New York City will stop challenging a law making it easier to bring racial profiling cases against the police, Mayor Bill de Blasio said Wednesday, furthering his pledge to change the tenor of the nation’s largest police force.

The new mayor is abandoning a lawsuit over the measure weeks after deciding to drop the city’s appeal of a federal court order for changes to the NYPD’s use of the stop-question-and-frisk tactic. In both cases, he reversed ex-Mayor Michael Bloomberg’s positions.

The decisions mark a sizable move toward resolving major court fights over the NYPD’s practices, but a police union plans to press on with its own suit against the anti-profiling law, and some other significant cases remain open.

De Blasio campaigned on promises to improve relations between police and residents, particularly minorities, who complained of heavy-handed treatment.

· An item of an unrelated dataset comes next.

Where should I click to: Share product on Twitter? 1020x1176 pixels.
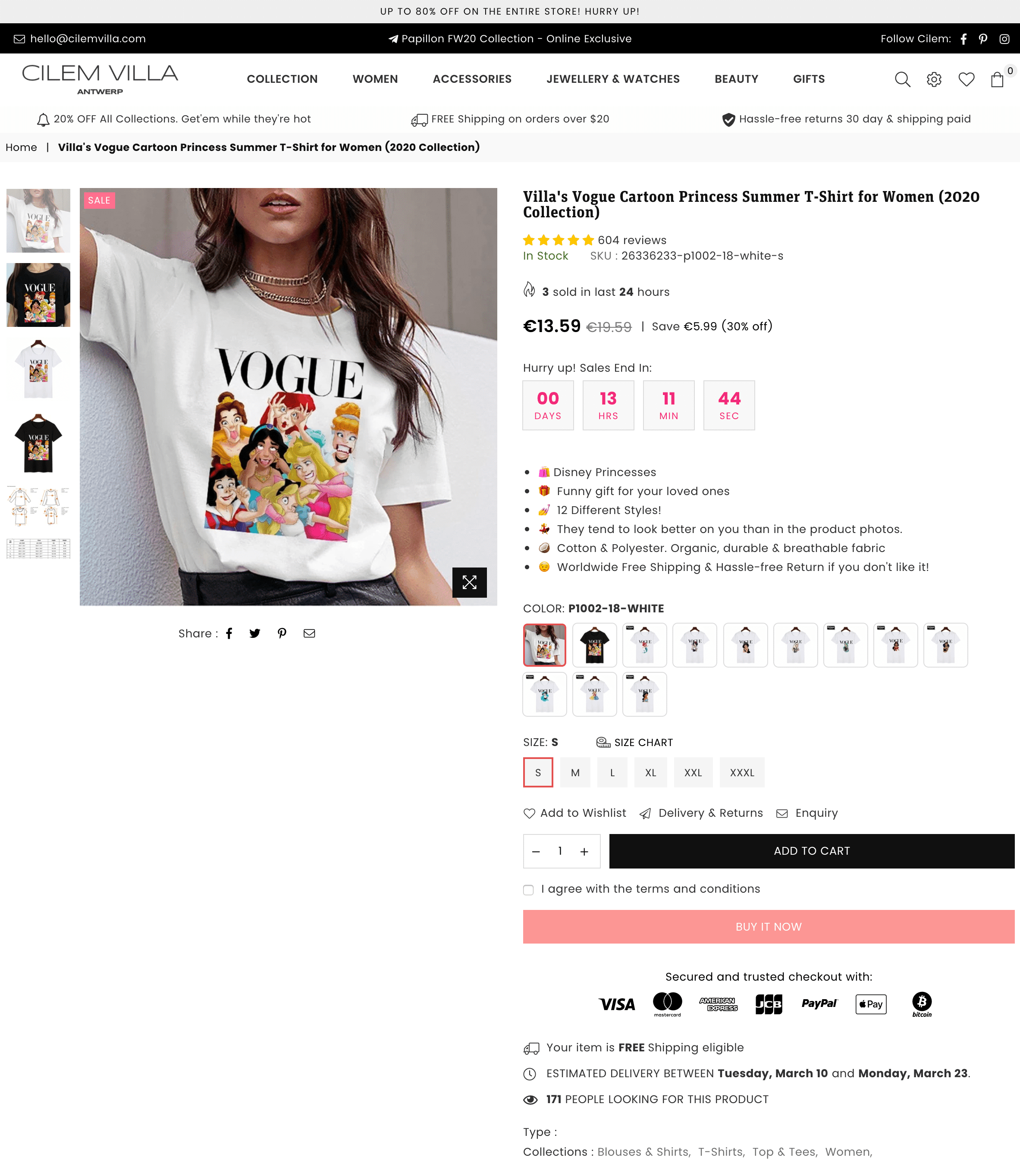(x=254, y=633)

“There is absolutely no contradiction in protecting the public safety of New Yorkers and respecting their civil liberties. In fact, those two priorities must go hand-in-hand,” de Blasio said in a statement Wednesday.

Passed last summer over Bloomberg’s veto, the anti-profiling law eases some legal standards for claims that stop and frisk or espionage on Muslim gathering places were used in a discriminatory way. The suits could seek only policy changes, not money.

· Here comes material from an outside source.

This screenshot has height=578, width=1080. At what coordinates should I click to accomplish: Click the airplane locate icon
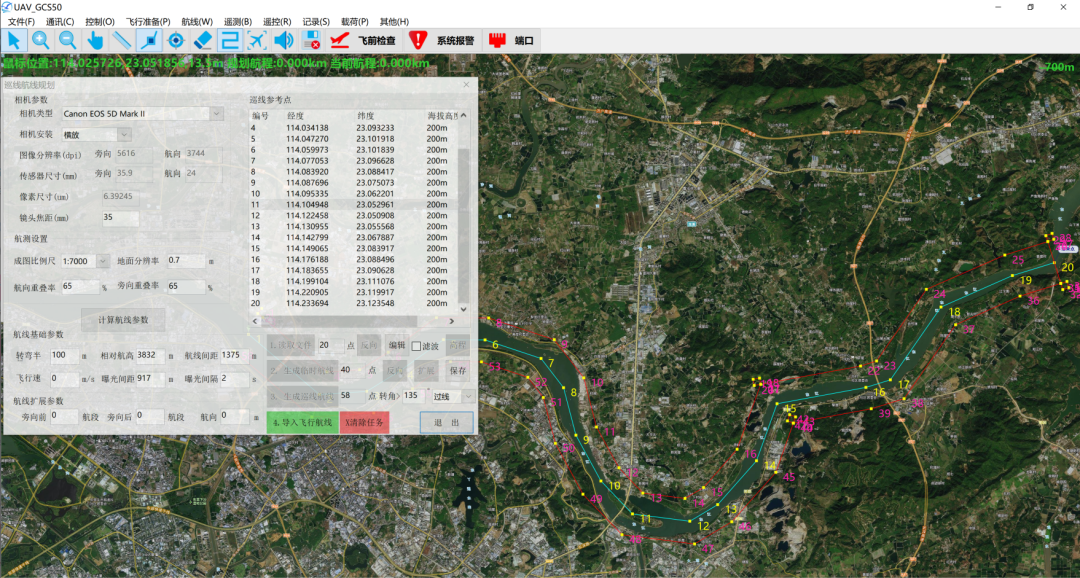257,40
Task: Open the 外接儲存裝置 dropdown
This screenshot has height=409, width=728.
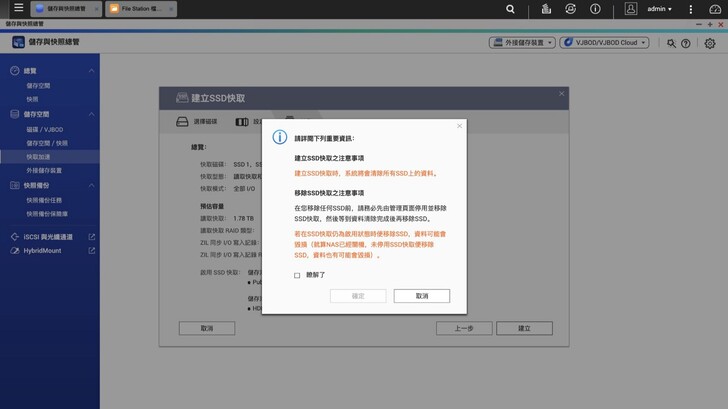Action: pyautogui.click(x=521, y=43)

Bloomberg vigorously defended the tactics as legal, needed and effective tools to keep the city safe, and he said the anti-profiling law would ensnare police in second-guessing and lawsuits. He sued the City Council, and police unions joined the fight.

The Patrolmen’s Benevolent Association filed its own suit. President Patrick Lynch said Wednesday he would “continue the litigation to protect our police officers and the city from the effects of this misguided law.”

The city’s chief lawyer, Zachary Carter, says the city will defend cops who act according to the department’s guidelines. But the union has argued the law would endanger officers by making them hesitant to use stop and frisk and other techniques.

City Council Speaker Melissa Mark-Viverito and the law’s sponsors, Councilmen Brad Lander and Jumaane Williams, hailed de Blasio’s decision to drop the suit, as did Al Sharpton.

De Blasio and Police Commissioner William Bratton recently unveiled new training guidelines advising police to introduce themselves and “be patient,” among other things.